# Source material:
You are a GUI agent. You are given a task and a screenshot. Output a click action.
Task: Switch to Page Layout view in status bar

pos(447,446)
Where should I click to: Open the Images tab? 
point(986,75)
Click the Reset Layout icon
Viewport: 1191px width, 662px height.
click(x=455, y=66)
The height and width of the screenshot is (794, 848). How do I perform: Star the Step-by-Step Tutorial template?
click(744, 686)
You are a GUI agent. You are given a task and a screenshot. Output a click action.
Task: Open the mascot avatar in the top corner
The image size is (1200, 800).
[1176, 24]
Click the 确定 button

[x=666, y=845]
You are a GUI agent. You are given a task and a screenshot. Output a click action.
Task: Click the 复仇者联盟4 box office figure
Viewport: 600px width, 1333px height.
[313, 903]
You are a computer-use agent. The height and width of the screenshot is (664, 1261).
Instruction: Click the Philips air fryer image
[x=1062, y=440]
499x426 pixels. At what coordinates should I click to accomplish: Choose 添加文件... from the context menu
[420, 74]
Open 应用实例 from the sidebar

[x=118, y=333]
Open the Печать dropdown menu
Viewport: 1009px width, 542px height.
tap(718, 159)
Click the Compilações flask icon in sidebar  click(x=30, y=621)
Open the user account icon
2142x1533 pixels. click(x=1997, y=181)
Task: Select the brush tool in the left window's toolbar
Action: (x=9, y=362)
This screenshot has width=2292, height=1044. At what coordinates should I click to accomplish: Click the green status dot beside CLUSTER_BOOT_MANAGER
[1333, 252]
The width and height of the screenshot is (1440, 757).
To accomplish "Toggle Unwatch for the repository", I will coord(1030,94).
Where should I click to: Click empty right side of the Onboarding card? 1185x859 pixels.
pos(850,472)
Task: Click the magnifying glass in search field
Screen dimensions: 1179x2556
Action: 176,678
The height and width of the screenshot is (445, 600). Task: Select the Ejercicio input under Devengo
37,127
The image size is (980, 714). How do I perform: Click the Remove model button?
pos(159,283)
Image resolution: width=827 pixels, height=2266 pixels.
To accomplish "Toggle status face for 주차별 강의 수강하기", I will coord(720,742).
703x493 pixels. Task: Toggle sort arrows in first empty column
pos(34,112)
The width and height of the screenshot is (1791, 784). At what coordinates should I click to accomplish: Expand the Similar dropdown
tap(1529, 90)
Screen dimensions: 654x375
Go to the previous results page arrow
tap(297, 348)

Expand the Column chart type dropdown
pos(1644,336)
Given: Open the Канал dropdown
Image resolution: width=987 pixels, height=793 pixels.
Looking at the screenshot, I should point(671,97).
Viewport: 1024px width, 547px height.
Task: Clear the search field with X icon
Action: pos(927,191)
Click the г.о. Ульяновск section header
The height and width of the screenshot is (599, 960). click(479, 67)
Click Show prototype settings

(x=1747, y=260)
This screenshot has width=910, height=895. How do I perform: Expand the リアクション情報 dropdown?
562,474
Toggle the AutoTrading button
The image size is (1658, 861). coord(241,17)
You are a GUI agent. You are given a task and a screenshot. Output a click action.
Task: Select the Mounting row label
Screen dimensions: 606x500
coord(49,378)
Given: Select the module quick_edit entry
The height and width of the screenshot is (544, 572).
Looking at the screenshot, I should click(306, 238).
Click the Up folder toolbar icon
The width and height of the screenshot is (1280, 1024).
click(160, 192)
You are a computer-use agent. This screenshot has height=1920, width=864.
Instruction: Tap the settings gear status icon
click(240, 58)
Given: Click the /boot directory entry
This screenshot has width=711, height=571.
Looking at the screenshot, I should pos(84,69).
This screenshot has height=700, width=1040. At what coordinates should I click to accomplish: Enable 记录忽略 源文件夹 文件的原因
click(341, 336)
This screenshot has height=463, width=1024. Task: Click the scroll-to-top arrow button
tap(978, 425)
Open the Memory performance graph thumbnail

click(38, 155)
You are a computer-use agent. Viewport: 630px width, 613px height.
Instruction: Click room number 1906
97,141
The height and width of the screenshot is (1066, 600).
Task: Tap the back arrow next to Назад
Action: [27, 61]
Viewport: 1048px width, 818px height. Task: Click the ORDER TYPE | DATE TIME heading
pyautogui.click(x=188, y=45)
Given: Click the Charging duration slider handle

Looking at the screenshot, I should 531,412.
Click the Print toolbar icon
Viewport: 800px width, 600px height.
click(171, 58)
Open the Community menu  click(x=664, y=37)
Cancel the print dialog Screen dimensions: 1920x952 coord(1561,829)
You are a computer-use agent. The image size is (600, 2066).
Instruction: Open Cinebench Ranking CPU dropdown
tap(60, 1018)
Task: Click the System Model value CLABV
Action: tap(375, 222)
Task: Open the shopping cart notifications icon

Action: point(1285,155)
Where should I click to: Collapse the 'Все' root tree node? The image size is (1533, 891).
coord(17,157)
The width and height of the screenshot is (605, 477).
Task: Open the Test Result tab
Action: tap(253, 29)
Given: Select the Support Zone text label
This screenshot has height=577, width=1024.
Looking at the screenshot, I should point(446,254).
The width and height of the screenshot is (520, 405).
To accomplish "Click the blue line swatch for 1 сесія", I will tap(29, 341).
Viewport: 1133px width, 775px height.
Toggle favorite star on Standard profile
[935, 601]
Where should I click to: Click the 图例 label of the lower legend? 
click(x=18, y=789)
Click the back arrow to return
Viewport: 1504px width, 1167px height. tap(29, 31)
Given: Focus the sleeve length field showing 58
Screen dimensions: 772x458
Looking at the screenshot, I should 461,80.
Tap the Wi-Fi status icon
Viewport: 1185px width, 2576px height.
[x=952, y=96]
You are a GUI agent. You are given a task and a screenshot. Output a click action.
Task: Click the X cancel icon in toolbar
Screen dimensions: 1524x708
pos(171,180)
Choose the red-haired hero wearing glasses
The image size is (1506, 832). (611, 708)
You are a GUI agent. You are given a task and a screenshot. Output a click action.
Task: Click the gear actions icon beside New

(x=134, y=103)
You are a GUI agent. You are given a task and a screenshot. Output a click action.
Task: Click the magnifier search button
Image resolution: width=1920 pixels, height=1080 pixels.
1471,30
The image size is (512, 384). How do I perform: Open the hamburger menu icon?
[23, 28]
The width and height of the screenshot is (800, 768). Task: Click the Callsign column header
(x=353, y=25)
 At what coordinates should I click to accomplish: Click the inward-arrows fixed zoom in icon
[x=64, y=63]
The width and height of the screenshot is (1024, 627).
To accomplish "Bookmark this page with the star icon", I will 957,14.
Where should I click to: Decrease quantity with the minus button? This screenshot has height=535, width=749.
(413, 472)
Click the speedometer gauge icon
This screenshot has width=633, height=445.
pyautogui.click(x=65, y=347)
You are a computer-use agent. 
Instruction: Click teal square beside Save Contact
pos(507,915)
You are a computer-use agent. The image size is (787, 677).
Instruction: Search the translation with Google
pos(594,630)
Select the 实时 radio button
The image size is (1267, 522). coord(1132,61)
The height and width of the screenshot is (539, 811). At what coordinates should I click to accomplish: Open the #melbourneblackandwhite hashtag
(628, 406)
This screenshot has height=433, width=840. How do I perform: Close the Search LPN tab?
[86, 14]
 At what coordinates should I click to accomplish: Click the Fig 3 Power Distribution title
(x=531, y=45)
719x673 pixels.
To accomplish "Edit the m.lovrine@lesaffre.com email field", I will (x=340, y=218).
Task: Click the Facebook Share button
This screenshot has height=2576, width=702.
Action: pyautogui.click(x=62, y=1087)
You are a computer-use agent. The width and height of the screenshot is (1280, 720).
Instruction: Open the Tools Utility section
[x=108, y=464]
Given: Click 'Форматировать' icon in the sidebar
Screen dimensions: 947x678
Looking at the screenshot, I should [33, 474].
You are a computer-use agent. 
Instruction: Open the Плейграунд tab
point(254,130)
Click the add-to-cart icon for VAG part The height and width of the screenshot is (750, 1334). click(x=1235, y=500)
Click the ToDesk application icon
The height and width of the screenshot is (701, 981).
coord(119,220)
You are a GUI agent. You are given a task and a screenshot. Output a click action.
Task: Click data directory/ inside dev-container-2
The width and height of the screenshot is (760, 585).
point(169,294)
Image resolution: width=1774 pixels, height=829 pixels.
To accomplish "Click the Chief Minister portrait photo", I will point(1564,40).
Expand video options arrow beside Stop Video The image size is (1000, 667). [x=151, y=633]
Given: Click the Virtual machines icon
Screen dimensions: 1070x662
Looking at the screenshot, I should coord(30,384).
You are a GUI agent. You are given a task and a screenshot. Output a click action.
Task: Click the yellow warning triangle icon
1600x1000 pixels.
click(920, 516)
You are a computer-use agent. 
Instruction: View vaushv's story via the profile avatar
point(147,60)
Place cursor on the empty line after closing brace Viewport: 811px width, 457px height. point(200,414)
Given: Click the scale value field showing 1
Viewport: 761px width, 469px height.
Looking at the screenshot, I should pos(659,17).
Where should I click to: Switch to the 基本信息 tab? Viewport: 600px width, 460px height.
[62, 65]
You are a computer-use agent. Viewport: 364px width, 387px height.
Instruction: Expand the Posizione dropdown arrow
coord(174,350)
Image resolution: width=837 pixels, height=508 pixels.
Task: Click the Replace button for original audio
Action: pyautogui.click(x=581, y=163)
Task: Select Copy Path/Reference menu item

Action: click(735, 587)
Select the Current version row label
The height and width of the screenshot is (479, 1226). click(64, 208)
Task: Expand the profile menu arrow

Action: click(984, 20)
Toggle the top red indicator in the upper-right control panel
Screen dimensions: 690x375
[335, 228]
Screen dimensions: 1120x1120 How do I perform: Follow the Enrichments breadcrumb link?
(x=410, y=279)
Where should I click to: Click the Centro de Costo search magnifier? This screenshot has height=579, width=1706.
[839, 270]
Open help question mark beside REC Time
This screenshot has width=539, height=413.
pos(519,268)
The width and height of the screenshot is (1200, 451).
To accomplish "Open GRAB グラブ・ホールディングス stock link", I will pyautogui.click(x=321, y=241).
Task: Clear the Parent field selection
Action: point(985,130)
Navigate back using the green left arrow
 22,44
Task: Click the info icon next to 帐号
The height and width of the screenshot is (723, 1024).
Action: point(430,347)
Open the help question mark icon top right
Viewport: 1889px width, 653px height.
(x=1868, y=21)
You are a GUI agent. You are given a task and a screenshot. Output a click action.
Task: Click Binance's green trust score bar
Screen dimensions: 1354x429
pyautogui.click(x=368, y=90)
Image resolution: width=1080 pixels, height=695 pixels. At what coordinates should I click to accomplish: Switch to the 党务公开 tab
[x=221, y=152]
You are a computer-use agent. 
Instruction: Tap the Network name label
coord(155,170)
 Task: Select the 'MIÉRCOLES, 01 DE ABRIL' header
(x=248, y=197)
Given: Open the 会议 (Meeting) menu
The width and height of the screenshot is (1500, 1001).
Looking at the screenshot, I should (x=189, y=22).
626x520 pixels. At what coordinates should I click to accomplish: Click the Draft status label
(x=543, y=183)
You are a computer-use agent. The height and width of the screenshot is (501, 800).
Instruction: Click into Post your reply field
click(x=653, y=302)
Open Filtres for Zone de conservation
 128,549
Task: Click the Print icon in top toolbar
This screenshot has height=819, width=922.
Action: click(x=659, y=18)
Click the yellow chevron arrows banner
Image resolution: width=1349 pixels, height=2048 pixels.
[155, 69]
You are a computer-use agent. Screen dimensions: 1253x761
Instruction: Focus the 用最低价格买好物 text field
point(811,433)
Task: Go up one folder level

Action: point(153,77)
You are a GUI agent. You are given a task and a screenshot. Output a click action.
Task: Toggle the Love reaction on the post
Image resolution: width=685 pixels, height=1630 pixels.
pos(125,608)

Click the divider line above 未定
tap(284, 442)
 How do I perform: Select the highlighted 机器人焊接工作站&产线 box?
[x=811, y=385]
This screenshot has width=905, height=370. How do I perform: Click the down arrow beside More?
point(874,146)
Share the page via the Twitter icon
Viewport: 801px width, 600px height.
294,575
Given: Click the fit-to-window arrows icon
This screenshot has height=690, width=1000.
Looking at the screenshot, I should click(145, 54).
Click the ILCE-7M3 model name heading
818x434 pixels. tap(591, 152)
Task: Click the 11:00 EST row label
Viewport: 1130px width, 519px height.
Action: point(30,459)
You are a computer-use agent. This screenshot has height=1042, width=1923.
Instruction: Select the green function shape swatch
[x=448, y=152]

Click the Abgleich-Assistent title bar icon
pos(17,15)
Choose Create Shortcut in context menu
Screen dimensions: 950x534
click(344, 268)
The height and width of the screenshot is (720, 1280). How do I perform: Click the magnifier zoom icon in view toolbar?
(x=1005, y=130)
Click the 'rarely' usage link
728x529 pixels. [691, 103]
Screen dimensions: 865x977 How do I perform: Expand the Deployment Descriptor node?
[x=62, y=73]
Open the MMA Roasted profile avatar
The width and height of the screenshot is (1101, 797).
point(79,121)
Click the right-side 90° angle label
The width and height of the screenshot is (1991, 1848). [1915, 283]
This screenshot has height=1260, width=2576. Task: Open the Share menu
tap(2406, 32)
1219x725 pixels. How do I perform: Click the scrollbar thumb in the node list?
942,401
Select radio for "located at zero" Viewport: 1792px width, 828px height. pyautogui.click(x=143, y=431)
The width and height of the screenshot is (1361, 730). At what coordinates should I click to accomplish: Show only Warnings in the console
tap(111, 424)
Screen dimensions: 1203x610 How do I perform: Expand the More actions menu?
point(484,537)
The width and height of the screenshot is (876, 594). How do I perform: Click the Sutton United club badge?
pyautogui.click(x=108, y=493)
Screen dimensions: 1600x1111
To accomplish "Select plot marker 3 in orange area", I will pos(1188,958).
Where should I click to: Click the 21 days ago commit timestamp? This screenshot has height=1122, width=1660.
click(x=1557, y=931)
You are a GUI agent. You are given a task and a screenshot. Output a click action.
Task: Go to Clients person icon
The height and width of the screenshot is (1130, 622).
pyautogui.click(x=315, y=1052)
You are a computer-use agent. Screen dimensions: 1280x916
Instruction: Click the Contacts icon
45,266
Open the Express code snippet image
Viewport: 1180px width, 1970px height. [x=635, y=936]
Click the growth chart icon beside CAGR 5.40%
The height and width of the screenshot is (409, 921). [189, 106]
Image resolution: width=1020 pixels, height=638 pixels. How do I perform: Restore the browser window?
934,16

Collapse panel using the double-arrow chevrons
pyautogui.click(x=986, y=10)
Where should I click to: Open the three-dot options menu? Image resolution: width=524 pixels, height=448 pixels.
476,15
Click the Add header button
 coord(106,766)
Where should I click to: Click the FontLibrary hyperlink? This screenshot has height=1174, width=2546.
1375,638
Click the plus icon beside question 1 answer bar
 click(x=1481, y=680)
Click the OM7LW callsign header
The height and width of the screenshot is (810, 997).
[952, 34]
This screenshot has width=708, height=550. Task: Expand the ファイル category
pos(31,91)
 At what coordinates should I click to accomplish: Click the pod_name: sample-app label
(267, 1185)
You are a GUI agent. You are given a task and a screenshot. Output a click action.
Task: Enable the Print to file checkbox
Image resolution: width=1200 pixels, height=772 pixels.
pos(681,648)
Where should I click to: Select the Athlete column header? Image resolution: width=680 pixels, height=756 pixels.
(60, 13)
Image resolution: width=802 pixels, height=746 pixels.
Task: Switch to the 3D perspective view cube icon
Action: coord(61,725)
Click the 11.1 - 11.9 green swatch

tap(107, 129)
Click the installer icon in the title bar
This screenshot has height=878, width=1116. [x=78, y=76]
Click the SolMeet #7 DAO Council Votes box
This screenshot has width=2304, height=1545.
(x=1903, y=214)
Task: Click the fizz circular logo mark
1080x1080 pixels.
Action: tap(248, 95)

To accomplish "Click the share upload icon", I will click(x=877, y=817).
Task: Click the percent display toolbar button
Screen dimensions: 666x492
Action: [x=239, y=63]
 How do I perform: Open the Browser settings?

# About this exercise:
Please report every line of the listing that contains the string "showing".

# Output of the task:
Given: Focus the sleeve length field showing 58
Given: Click the scale value field showing 1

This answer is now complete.